Verifiche da portare a termine il prima possibile, e andando alla fonte, per stabilire se i presupposti per concedere la grazia a Nicole Minetti siano concreti e fondati, oppure fare marcia indietro e ribaltare il parere con l’amara constatazione che forse la funzione rieducativa della pena ha mal funzionato. La Procura generale di Milano, guidata da Francesca Nanni, preme sull’acceleratore con una serie di verifiche all’estero.

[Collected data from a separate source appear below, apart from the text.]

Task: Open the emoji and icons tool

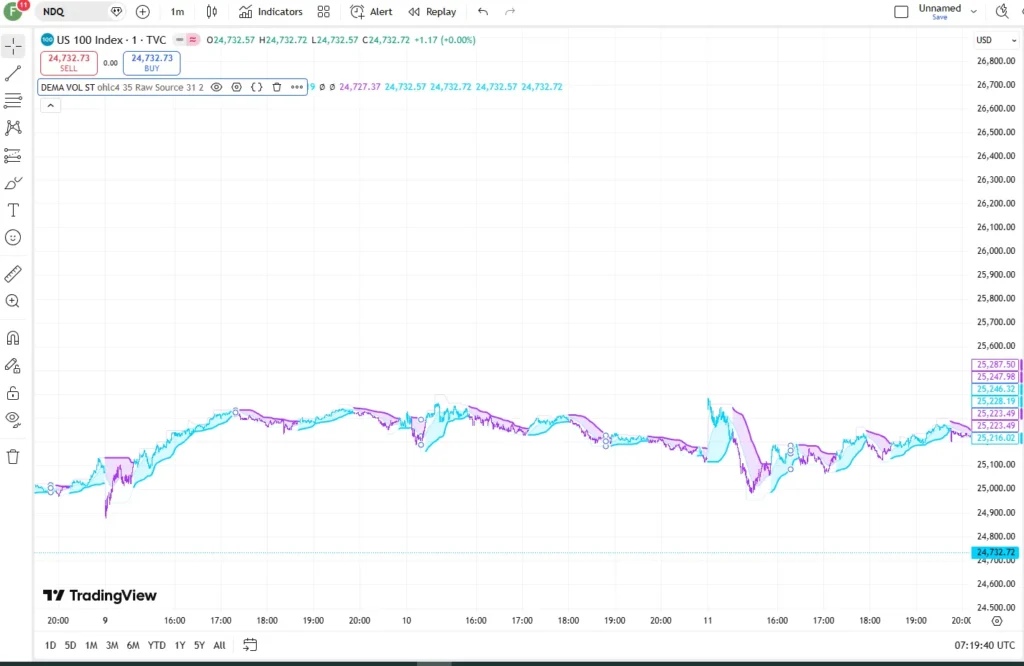Action: tap(13, 238)
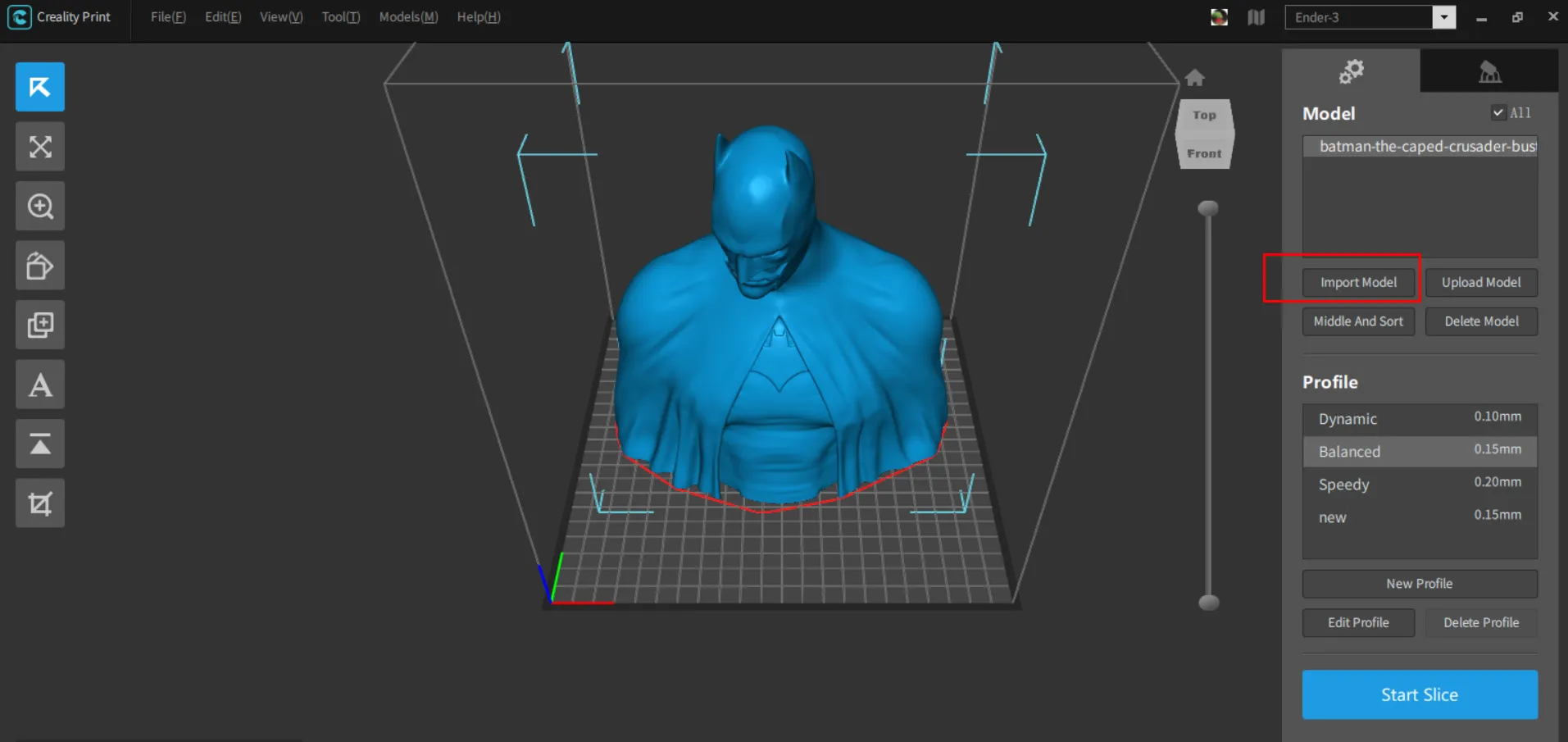Screen dimensions: 1568x742
Task: Click the clone model icon
Action: click(x=39, y=325)
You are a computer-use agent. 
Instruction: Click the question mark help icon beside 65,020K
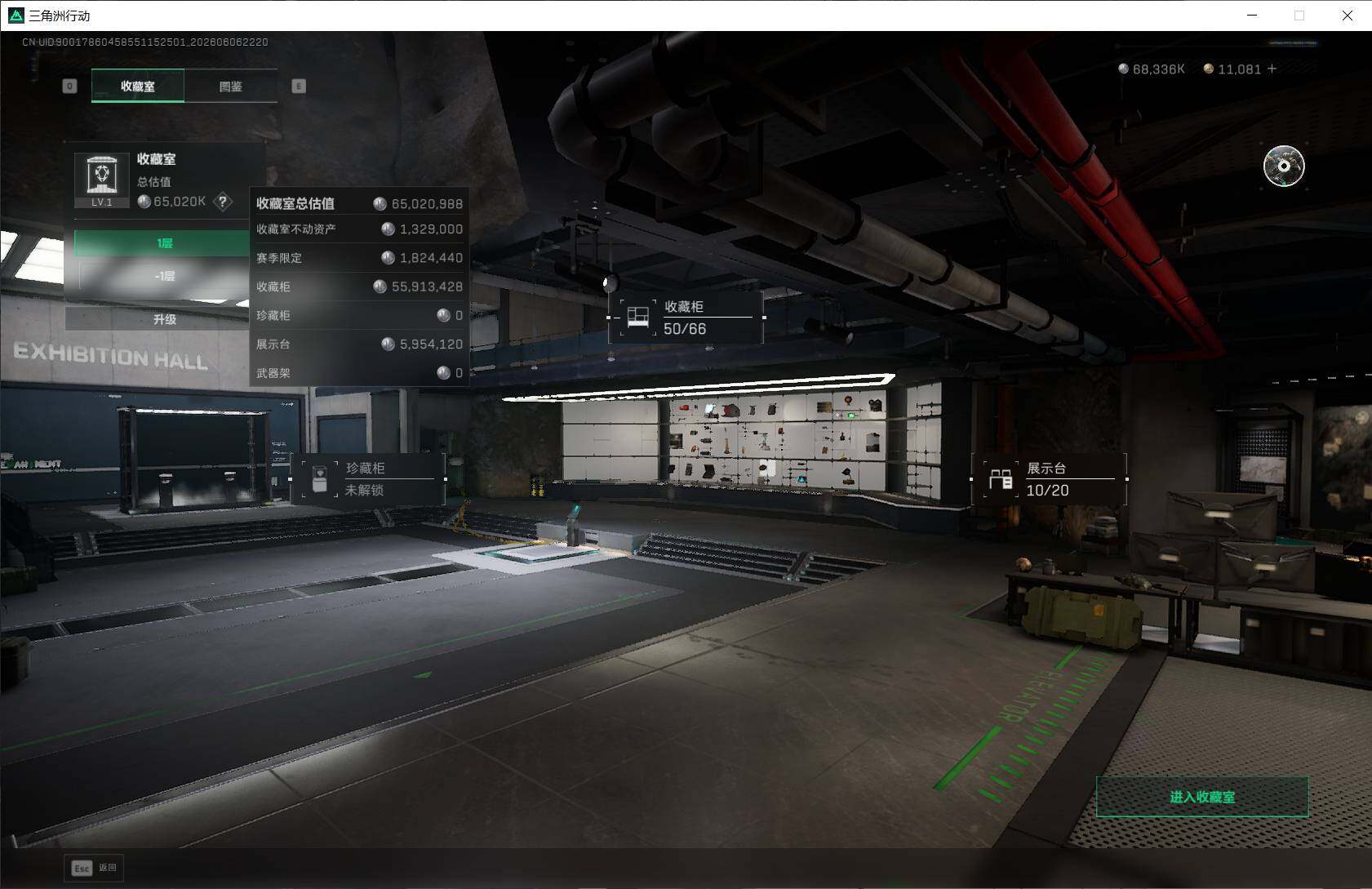(x=223, y=202)
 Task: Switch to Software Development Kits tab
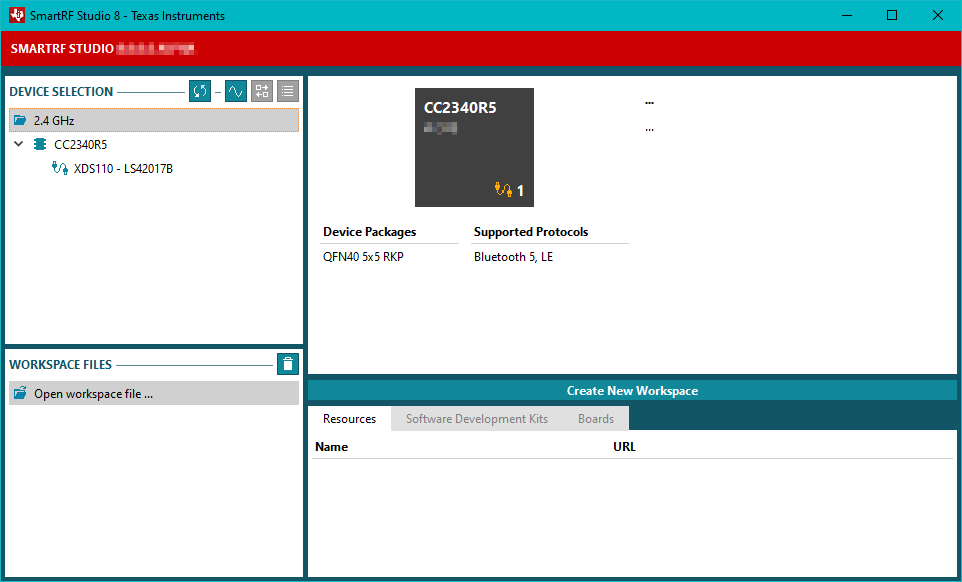tap(476, 419)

Nel mirino dell’Interpol, delegata dal sostituto pg Gaetano Brusa, ci sono alcune punti nodali e che hanno indotto il presidente della Repubblica, Sergio Mattarella, a firmare l’atto di clemenza per l’ex consigliera regionale lombarda ritenendo prevalenti le ragioni di «umanità» e su cui da qualche giorno si sono addensate nubi.
Gli elementi al vaglio
Gli approfondimenti riguardano innanzitutto la veridicità della sentenza, prodotta in atti dagli avvocati, di adozione del bimbo malato e abbandonato in un istituto dai genitori biologici emessa dal giudice di Maldonado nel febbraio 2023 e recepita dal Tribunale per i minorenni di Venezia. Poi c’è pure da controllare di nuovo il certificato penale della 41enne, passata alla ribalta delle cronache per le serate ad Arcore: si vuole appurare che non abbia procedimenti aperti o in Uruguay, dove con il compagno Giuseppe Cipriani - per cui ha lavorato come pr nei suoi locali di lusso - ha vissuto per lungo tempo, o in Spagna, dato che a Ibiza ha trascorso un certo periodo di tempo come dj.